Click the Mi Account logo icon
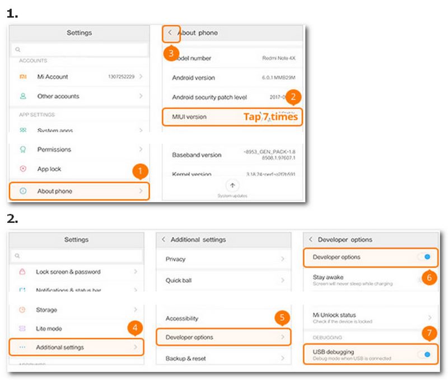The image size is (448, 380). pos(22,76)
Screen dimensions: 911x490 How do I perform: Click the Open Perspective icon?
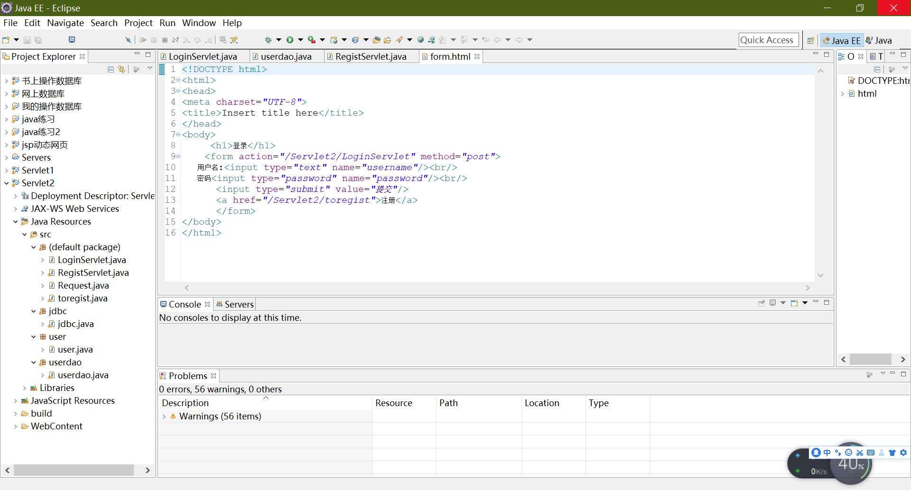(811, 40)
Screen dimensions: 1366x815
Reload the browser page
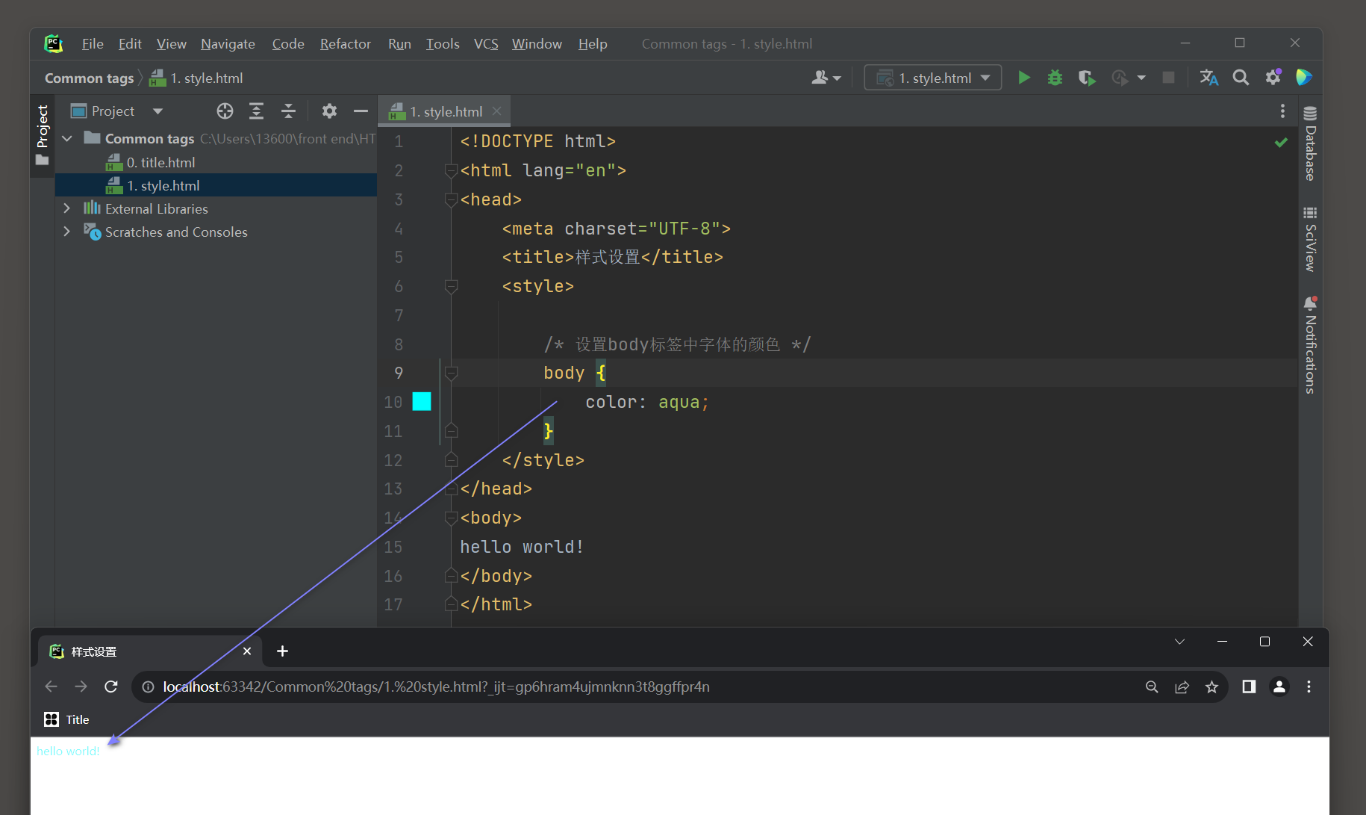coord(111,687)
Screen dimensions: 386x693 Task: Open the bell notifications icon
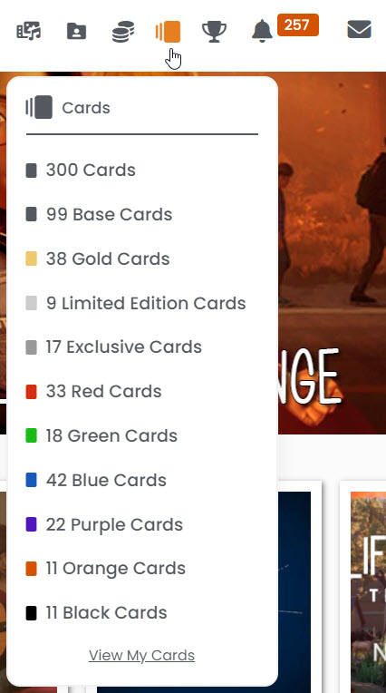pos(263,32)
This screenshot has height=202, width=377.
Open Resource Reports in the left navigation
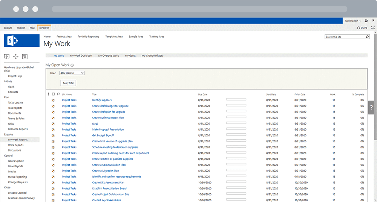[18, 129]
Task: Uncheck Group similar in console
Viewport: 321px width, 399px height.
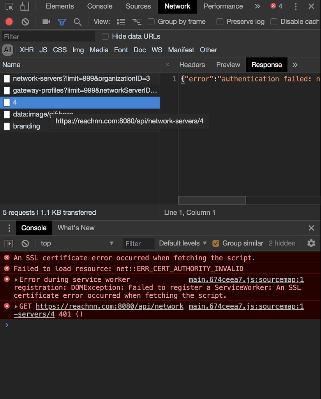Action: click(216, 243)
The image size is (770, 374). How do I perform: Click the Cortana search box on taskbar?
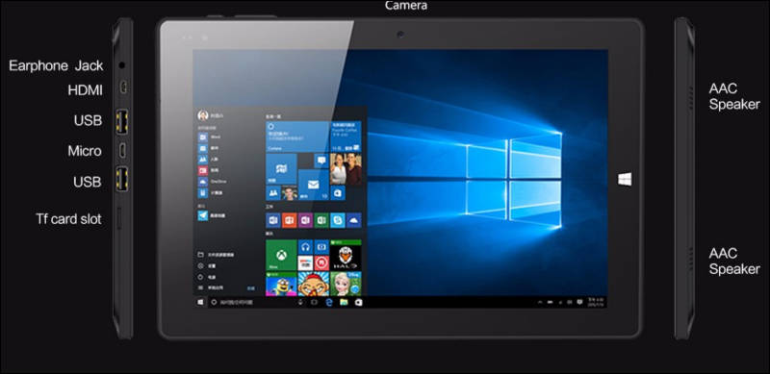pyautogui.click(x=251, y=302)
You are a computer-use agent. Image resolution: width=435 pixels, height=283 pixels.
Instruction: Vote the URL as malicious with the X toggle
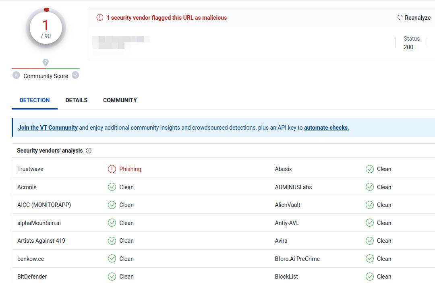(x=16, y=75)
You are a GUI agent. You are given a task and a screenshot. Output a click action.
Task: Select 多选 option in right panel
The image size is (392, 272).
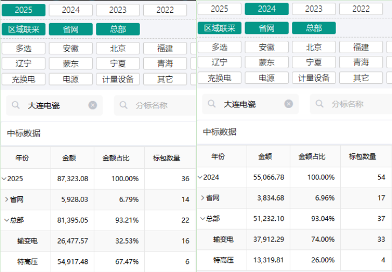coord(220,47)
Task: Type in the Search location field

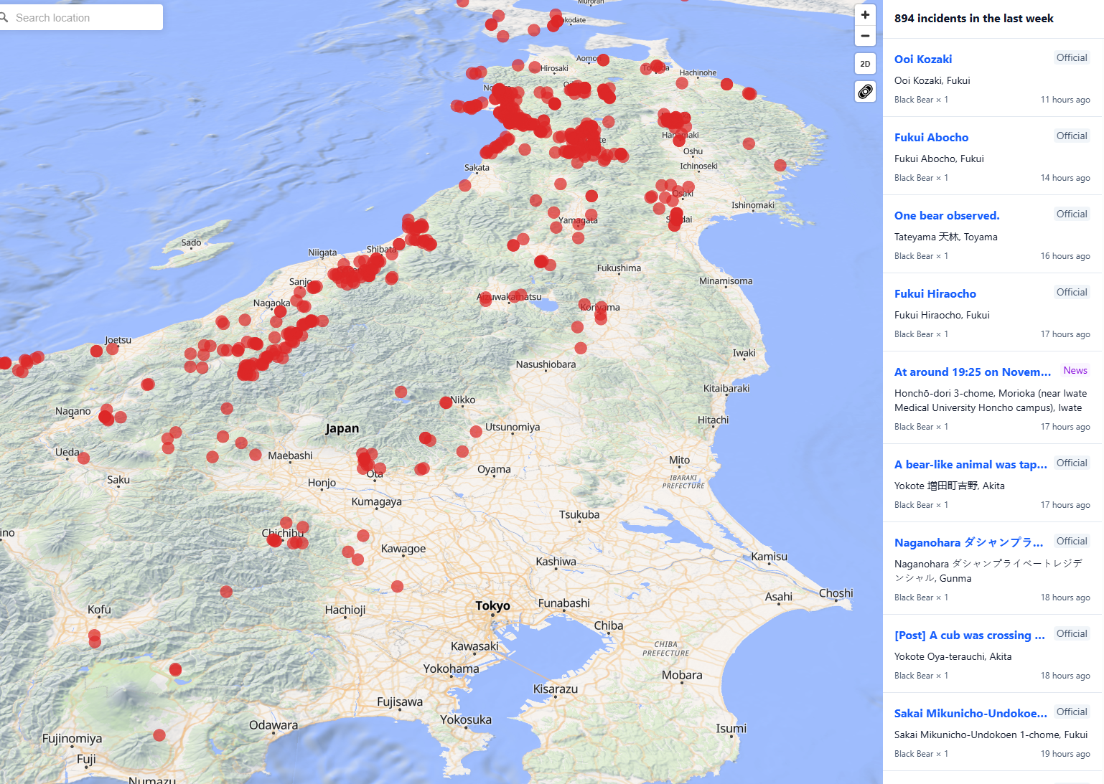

> _Try it_:
Using the listing, copy every line where the word "screenshot" shows up.

> _Task solution_:
This screenshot has height=202, width=377.
You are a GUI agent. You are given a task and a screenshot. Output a click action.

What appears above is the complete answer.